If I could want for anything else from a viny product, I think it would be the ability to do "distressed" graphics (a wild pipe dream  )

I love it when I get a chance to use the Spectra Cut II. Here is the latest example:










Somewhat detailed graphi on 100% Cotton T











Here are some of the detail pics



























Anyone doing T's with a vinyl cutter should check out *Spectra Cut II* products! They are worth the time and money!


----------



## COEDS (Oct 4, 2006)

WOW !! That is awesome ! where did you find that graphic ? I love the way that turned out. How long did it take you to weed ? Thanks for sharing .... JB


----------



## CoolTech (Feb 3, 2007)

COEDS said:


> WOW !! That is awesome ! where did you find that graphic ? I love the way that turned out. How long did it take you to weed ? Thanks for sharing .... JB


Hello Mr. Black Shirt!  

Two graphics were from one of my libraries of Vector Images
Font is Blazing (free font from some site)
I own the tail font "LHF Ballpark Script" ($35.00 license)

Weeding was 5 minutes
===

Thanks for taking an interest!


----------



## Robin (Aug 28, 2006)

Your shirt looks awesome!

But....there are pros and cons to spectra cut II.

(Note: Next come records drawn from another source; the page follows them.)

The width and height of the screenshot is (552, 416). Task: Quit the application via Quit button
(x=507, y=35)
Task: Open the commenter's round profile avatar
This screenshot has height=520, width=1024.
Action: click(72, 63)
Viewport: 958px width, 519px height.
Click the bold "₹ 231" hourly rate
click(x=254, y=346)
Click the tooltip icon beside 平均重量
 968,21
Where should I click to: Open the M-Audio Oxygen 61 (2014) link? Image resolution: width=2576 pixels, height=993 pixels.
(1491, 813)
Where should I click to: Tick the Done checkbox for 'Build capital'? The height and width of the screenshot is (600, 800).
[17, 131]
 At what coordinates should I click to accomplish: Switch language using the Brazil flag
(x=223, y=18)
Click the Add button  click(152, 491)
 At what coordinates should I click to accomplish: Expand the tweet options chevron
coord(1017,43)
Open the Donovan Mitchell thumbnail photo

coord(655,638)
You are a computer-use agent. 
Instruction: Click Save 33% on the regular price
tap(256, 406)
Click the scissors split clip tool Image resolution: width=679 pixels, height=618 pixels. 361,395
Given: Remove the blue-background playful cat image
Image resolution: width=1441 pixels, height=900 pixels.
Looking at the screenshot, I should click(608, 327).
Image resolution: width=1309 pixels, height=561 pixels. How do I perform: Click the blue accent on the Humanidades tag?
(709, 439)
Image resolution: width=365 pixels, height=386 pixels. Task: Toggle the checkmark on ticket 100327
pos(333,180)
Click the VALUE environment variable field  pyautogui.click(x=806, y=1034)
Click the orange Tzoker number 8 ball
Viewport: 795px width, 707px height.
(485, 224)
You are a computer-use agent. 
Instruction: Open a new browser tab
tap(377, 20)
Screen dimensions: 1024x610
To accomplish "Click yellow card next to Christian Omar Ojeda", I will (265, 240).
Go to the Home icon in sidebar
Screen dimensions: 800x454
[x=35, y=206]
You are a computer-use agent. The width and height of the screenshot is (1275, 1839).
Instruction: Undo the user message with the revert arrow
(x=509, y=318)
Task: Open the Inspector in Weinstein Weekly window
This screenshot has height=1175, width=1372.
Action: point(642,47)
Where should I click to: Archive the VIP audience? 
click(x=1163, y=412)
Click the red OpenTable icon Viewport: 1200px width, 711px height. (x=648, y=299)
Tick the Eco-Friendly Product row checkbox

I am having trouble applying verbage only...especially if it is small. It seems to be ok with the big chunky fonts or full graphics.

Im still working on it...mind you with alot of frustration dispersed in with it all!


----------



## CoolTech (Feb 3, 2007)

Robin said:


> Your shirt looks awesome!
> 
> But....there are pros and cons to spectra cut II.
> 
> ...


First, thanks for the "awesome"

Second, I don't have that problem with Spectra Cut II. I am having a HUGE problem with Spectra Cut (not Spectra Cut II).

I just finished weeding 2" lettering that used Varsity Regular font, and it took almost 20 minutes and a lot of fighting to get it on the Mylar.

Here are some 3.5" sleeves I did in Spectra Cut II (I couldn't even attempt it with Spectra Cut)



















The Spectra Cut (not II) seems thicker than SCII and has small bubbles throughout. Since this is my first use of SC (not II), I am wondering if it is me, or if I could have a bad run? I have already increased my impact (from 95g with SCII) to 195g and it doesn't seem to make any difference. Hmmm, I wonder if anyone else who has used Spectra Cut (not II) could chime in with whether this is the experience I should expect with it.


----------



## COEDS (Oct 4, 2006)

Hey Jim what cutter and blade are you using ? Thanks again for sharing. .. JB


----------



## Robin (Aug 28, 2006)

Those look good. I dont have much trouble weeding either, its getting it to apply to the t-shirts.....then getting the mylar off without any hassle.


----------



## CoolTech (Feb 3, 2007)

Master XY-380 using Roland 45 degree. I am going to run a test in just a few to see if the 60 degree will work better for the Spectra Cut (not II)


----------



## CoolTech (Feb 3, 2007)

Ok,
Tried the Spectra Cut (not II) with a 60 degree blade and 95g impact. I got much better results this time.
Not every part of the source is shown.